Create an agent that can handle a large number of tools with persistence support.

pipPyPI
Version
1.0.1
Maintainers
1

AgentAmi

AgentAmi is a flexible agentic framework built using LangGraph, designed to scale with large numbers of tools and intelligently select the most relevant ones for a given user query. It helps with decreasing token size significantly.

It supports:

  • Dynamic tool selection via inbuilt runtime RAG (very efficient) with an option to easily replace it with your own tool_selector.
  • Pruner to limit context length and improve performance (it's inbuilt, you don't have to do anything).

Quick start

Refer the main.py file for a complete sample usage.

pip install agentami
from agentami import AgentAmi
from langchain.chat_models import ChatOpenAI
from langgraph.checkpoint.memory import InMemorySaver
from agentami.agents.ami import AgentAmi

# Replace ... (ellipsis) with the commented instructions

tools = [...]  # List of LangChain-compatible tools
agent = AgentAmi(
    model=ChatOpenAI(model="gpt-4o"),
    tools=tools,  # List of LangChain-compatible tools
    checkpointer=InMemorySaver(),  # Optional. No persistence if omitted.

    # Optional parameters:
    tool_selector=...,  # Custom function to select relevant tools. Defaults to internal tool_selector.
    top_k=...,  # Number of top tools to use. Defaults to 3.
    context_size=...,  # Number of past user prompts to retain. Defaults to 7.
    disable_pruner=...,  # If True, disables pruning & will increase token usage. Defaults to False
    prompt_template=...  # Custom prompt template. Defaults to a generic bot template.
)
agent_ami = agent.graph # Your regular langgraph's graph.

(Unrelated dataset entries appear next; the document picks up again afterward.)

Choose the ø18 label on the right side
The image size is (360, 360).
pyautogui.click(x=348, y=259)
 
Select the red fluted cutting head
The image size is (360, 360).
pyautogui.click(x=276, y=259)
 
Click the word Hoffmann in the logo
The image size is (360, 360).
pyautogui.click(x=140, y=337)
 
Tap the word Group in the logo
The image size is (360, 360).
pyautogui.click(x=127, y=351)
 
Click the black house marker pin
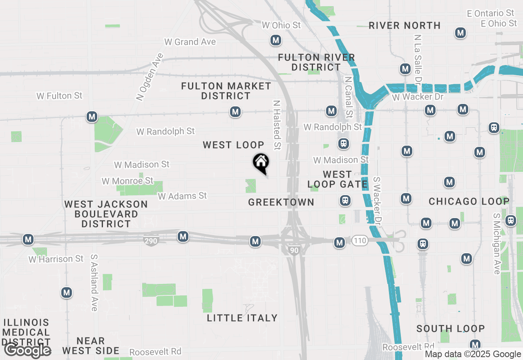click(x=261, y=162)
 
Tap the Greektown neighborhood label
click(x=281, y=202)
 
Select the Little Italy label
click(x=242, y=318)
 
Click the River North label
click(x=405, y=25)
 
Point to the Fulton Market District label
click(x=226, y=91)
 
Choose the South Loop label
click(x=451, y=328)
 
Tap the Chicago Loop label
click(x=469, y=201)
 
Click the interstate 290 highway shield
click(x=151, y=241)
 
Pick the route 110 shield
click(x=360, y=241)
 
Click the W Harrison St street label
click(x=56, y=259)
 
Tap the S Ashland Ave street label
click(x=94, y=283)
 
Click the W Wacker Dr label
click(x=418, y=97)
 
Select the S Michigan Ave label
click(x=497, y=243)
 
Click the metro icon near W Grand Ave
click(x=276, y=40)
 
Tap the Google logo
click(x=27, y=351)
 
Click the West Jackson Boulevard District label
click(x=106, y=214)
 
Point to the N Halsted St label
click(x=277, y=125)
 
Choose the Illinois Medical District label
click(x=27, y=332)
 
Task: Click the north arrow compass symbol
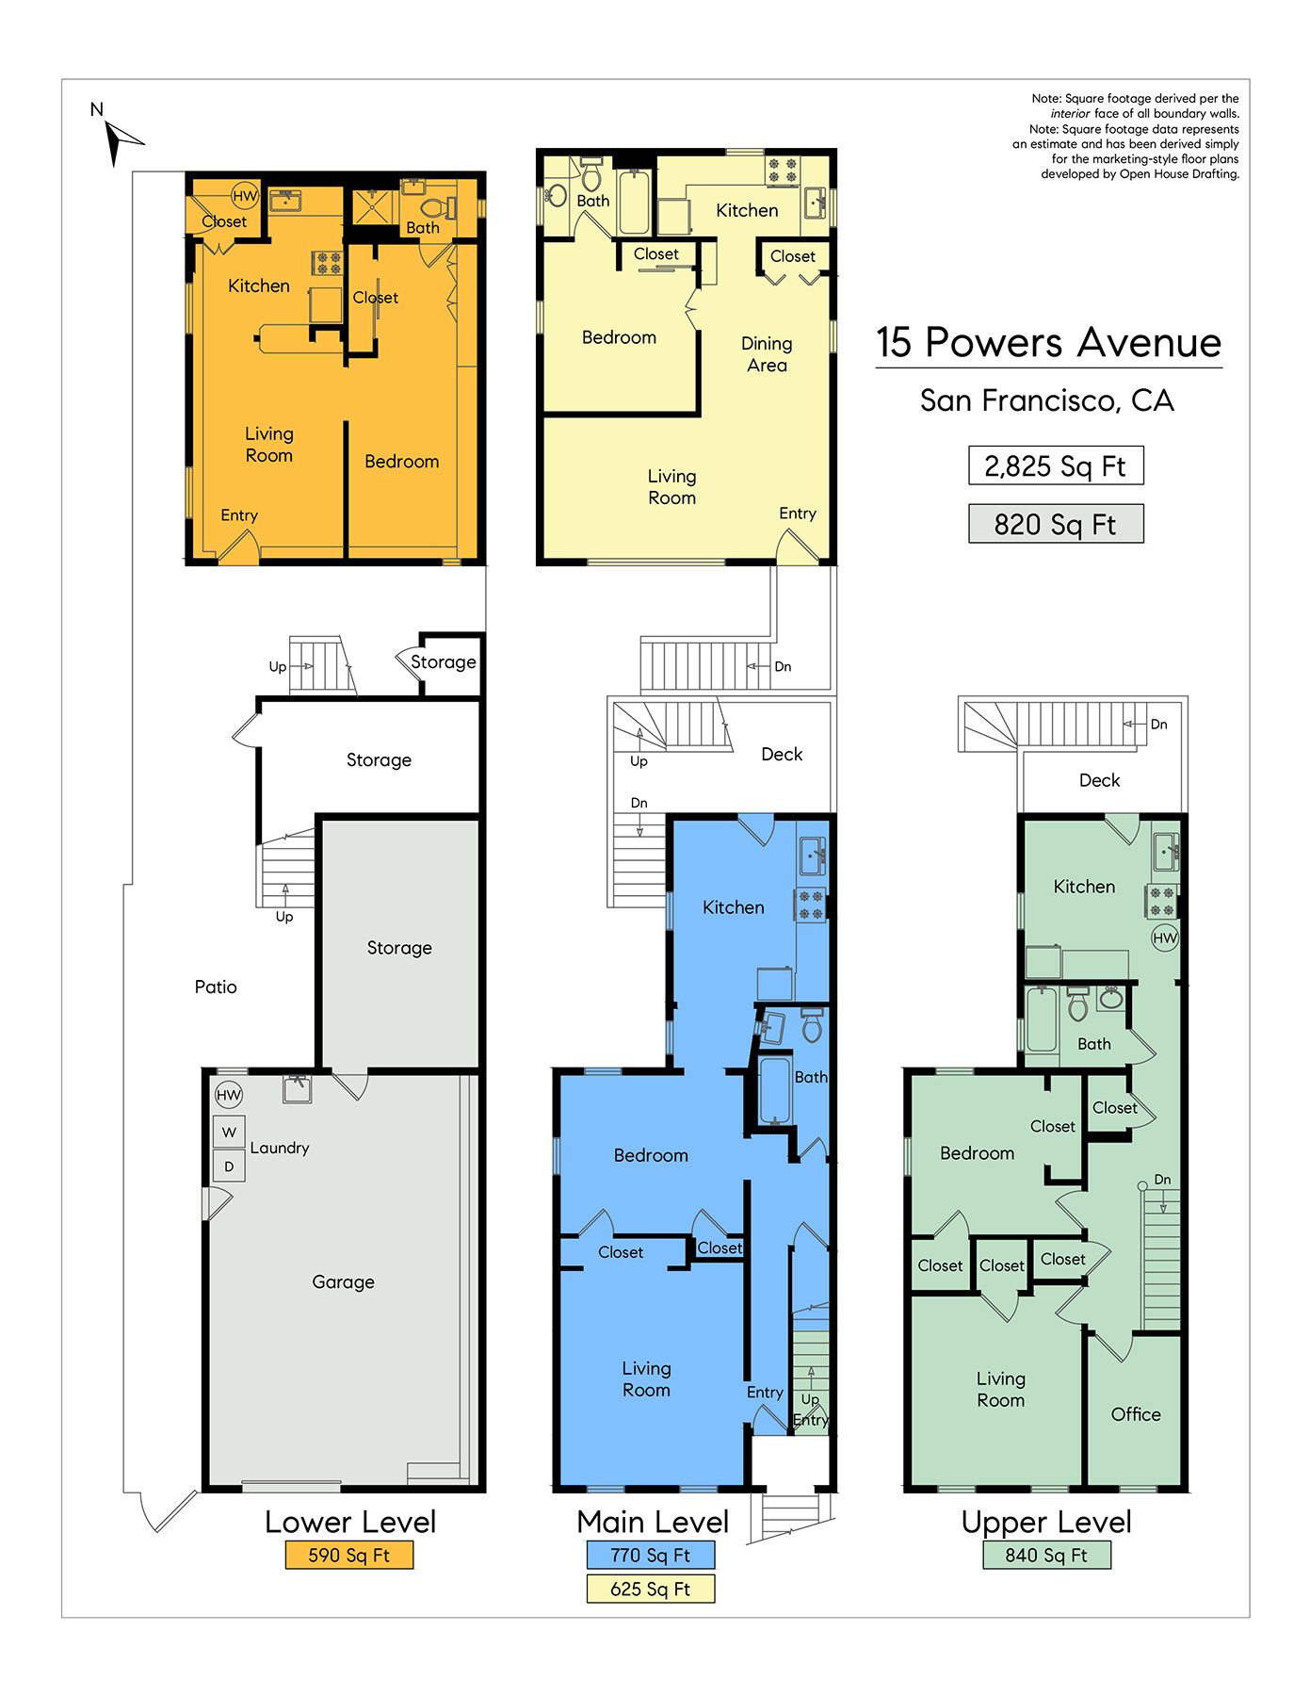(121, 141)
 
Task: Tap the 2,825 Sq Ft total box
(1056, 465)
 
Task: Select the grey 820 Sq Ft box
(1056, 524)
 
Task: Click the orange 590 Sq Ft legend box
(349, 1555)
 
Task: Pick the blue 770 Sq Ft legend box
(651, 1555)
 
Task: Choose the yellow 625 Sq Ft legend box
(651, 1589)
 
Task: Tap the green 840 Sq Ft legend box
(1046, 1555)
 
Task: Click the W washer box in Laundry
(229, 1132)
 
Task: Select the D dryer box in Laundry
(229, 1166)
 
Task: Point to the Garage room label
(343, 1281)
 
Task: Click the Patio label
(216, 987)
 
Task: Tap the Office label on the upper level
(1136, 1414)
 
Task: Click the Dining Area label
(767, 354)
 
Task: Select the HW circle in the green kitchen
(1165, 938)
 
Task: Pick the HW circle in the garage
(229, 1095)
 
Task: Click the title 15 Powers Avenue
(1048, 342)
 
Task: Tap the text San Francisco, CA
(1047, 400)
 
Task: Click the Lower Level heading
(350, 1522)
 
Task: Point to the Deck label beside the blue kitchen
(782, 754)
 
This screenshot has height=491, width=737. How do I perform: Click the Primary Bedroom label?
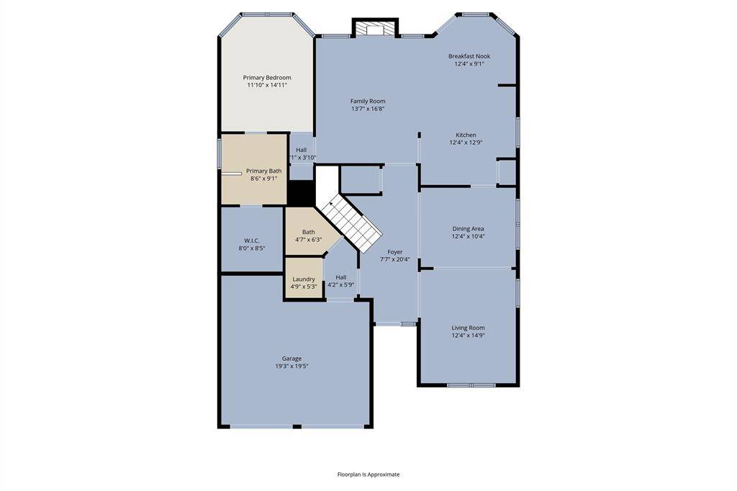267,78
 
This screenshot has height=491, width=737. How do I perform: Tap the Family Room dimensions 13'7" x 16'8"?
368,109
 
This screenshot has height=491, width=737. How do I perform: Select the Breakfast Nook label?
469,56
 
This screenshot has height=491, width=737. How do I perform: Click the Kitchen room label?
466,135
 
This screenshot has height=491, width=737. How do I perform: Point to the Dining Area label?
468,228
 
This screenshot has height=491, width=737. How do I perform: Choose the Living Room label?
468,328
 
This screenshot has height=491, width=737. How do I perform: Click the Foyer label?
395,252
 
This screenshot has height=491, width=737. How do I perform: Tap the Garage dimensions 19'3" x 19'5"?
292,366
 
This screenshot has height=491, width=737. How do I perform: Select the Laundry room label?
304,279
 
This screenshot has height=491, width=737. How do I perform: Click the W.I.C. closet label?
252,240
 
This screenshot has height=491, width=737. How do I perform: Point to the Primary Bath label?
263,171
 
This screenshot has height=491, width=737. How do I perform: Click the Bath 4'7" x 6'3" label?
308,235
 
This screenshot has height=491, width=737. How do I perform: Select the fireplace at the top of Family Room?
375,28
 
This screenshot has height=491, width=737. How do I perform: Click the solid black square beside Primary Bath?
301,193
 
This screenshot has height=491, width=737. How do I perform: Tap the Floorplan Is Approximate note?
368,474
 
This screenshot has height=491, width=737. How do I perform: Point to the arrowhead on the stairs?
331,204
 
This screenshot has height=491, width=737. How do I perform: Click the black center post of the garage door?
297,427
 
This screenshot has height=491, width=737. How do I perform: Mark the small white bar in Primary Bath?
232,174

Things you should be aware about:

  • Running for the first time will take time as it installs the dependencies (models used by internal tool_selector).
  • Your first agent_ami.invoke() or agent_agent_ami.astream() may take time if you have hundreds of tools, because it initialises a vector store and embeds the tool descriptions at runtime for each AgentAmi() object
  • Your eventual prompts' response time would be fine.
  • Checkout ROADMAP.md file for future features.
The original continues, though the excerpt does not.